For one thing, advertisers try to sell us things we don’t need. Period.
Here are a few thoughts for consideration:
- You don’t need a new phone (latest model) when yours works fine.
- Your don’t have to get a new car because your sister/friend/neighbor got one.
- Having more “stuff” doesn’t make you the winner.
- Nobody really cares how much your watch/purse/shoes/golf clubs cost.
The bottom line is: More is not better. It’s just more.
In fact, “more” gets a lot of people in trouble. More debt, more stress, etc.
But what does it do to advertisers when we decide to stop buying more of their products? It costs them money, of course. So what do they do in return? Advertisers lie. Some more.
They need us to keep buying so they can keep making money. And they will make you feel left out if you don’t purchase their product. They will pressure you into spending money you shouldn’t.
In my opinion, they really showed how low they could go when they started advertising directly to children. What person can market unhealthy foods and brain dampening toys to little kids and still sleep at night?
Don’t fall prey to their pressure. You are the boss of you. And you know what you need…..and what you don’t.

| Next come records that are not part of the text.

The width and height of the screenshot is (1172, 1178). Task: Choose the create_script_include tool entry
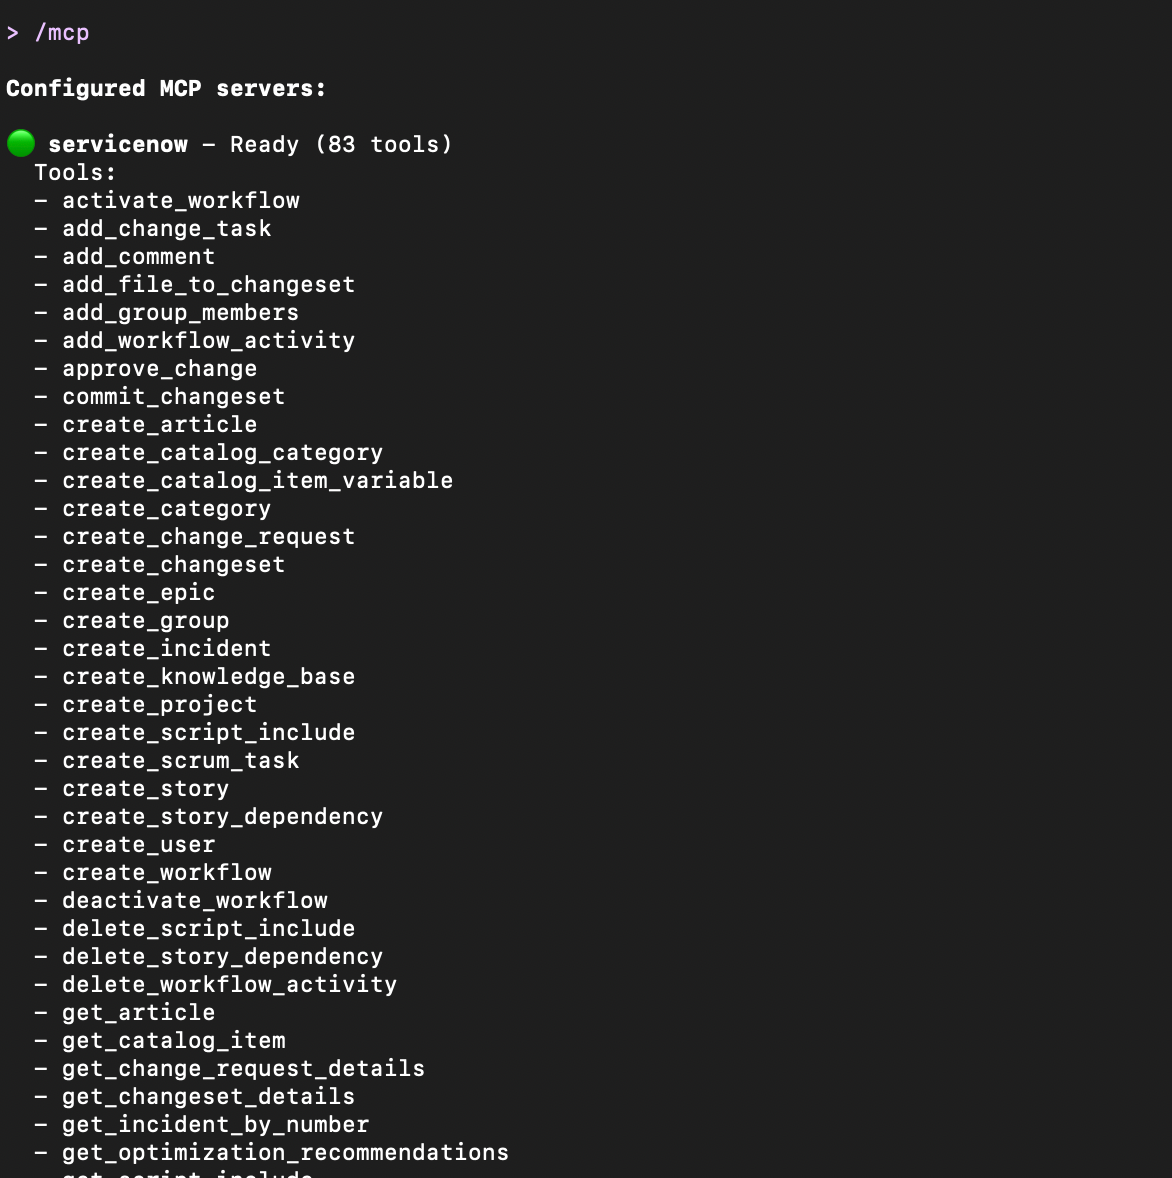point(209,733)
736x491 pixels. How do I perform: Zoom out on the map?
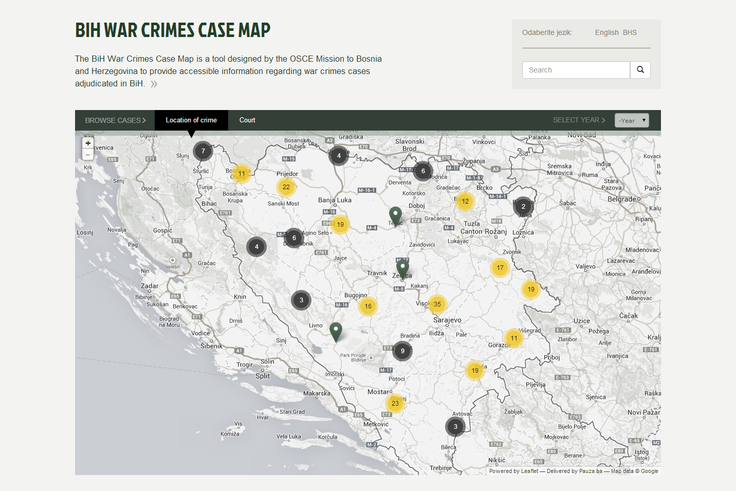click(88, 155)
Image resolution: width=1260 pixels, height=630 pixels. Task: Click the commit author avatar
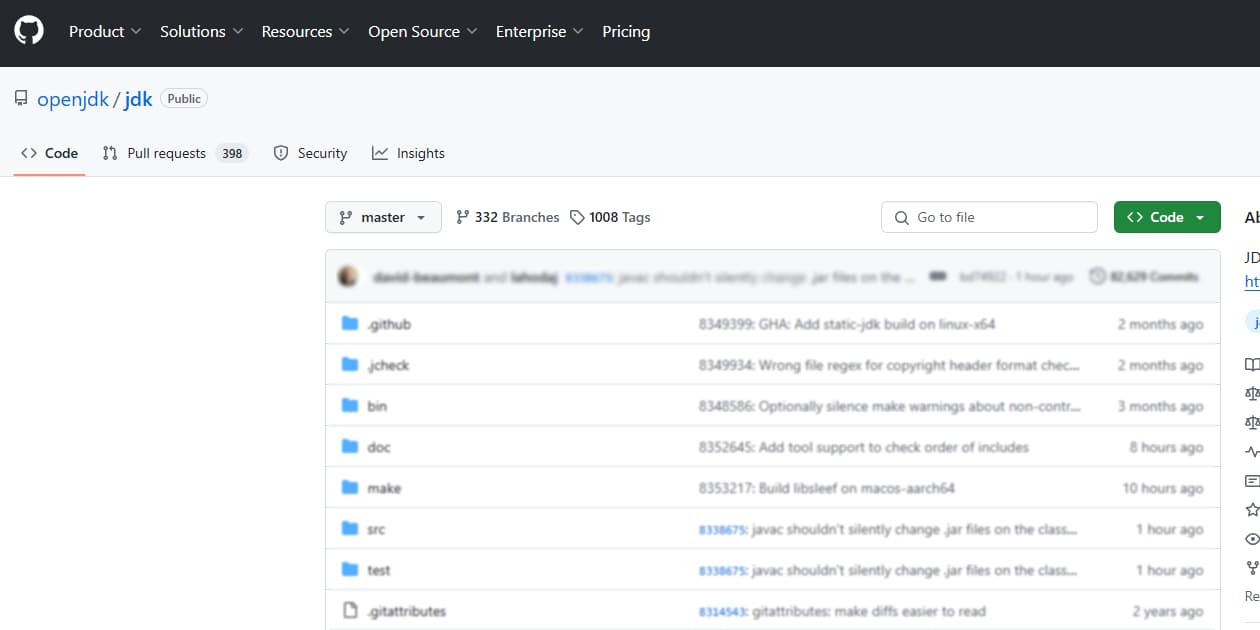[348, 277]
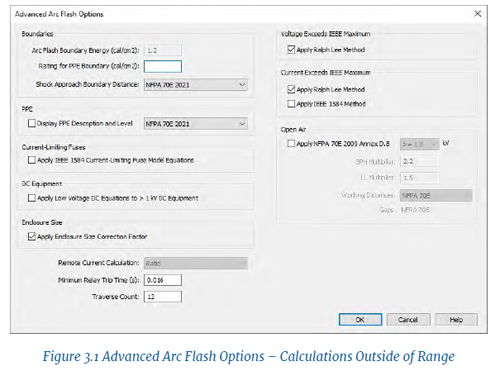The image size is (500, 371).
Task: Open the Shock Approach Boundary Distance dropdown
Action: pos(196,85)

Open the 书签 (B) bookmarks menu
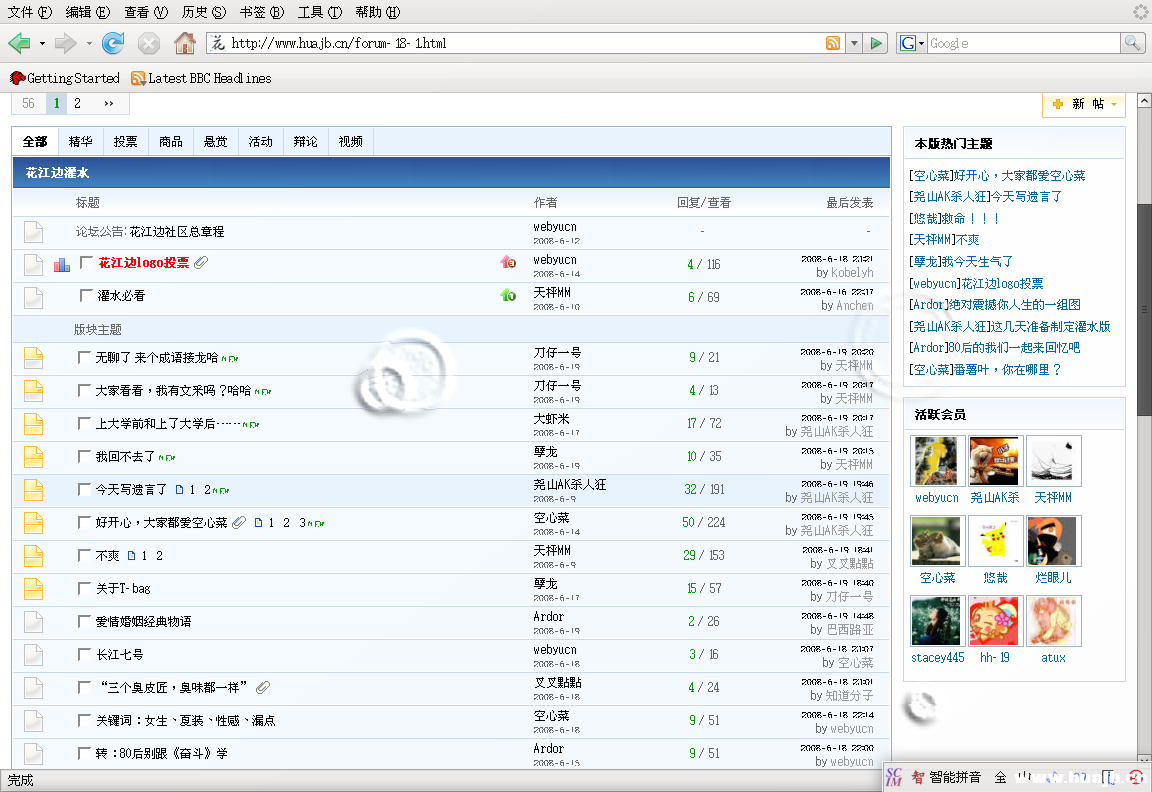pyautogui.click(x=261, y=12)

Don’t clutter you home or your life.
Today I want to discuss why too many choices can be a bad thing.
I recently decided it was time to purchase a new computer. So I did what most anyone would do. I went online and started looking for deals on laptops. But it soon became clear that I could not make a decision with so much information coming at me.
Then I decided to go to some good old fashioned brick and mortar stores. But every time I found a laptop that might be “the one” I would start to wonder what offerings were available at the next store down the street. I finally gave up and went home for the day – no closer to getting a new laptop and no longer wanting to deal with it.
I actually told my hubby I wished he would just pick one for me and buy it. He did not like that idea as much as I did, so I am currently sitting here typing this post on my old computer.
I am usually a quite decisive person. This is one of my better qualities (don’t ask about the bad ones), but sometimes the sheer number of choices in our world can overwhelm anyone.
Our super-consumer driven society would have us believe that infinite choices and possibilities equals infinite happiness, but that is truly not so.
For example, years ago when my grandparents wanted to purchase new furniture or appliances they went down to the local store (there was only one) and looked through the handful of choices . They picked what they wanted, paid for it, and took it home. It was that simple. And life went on as usual.
Similar purchases for us have taken weeks or even months.
Because not only are there lots of choices, but many stores carry the exact same thing and we need to make sure another stores doesn’t sell it cheaper, right?
But the endless choices don’t just extend to consumer goods. These days every choice becomes a process in frustration.
Career choices can be daunting with so many new fields emerging. I constantly hear about jobs that I never knew existed. (You can get paid for that?)
And how about that online dating? Now, you don’t just choose a mate from those in the vicinity of where you live. There are thousands or possibly millions of potential companions all around the world. No wonder so many people are single these days.
So how do we cope with all this clutter of possibilities? (And, yes, this IS a type of clutter.)
I think we must limit our pool of choices ourselves. We must be mindful of wanting to simplify the process of making choices.
I sometimes decide to buy something (after debating whether I really need it) and decide I will only shop on Amazon for that item. I usually find exactly what I need. I don’t check any other sites and I don’t second guess my choice. I give myself permission not worry about whether there is a better one out there. Or cheaper one.
Then I proceed to enjoy the new item without any stress attached to it.
It’s small things like this that have made my life more peaceful. After all, it’s the small things that usually impact our lives the most.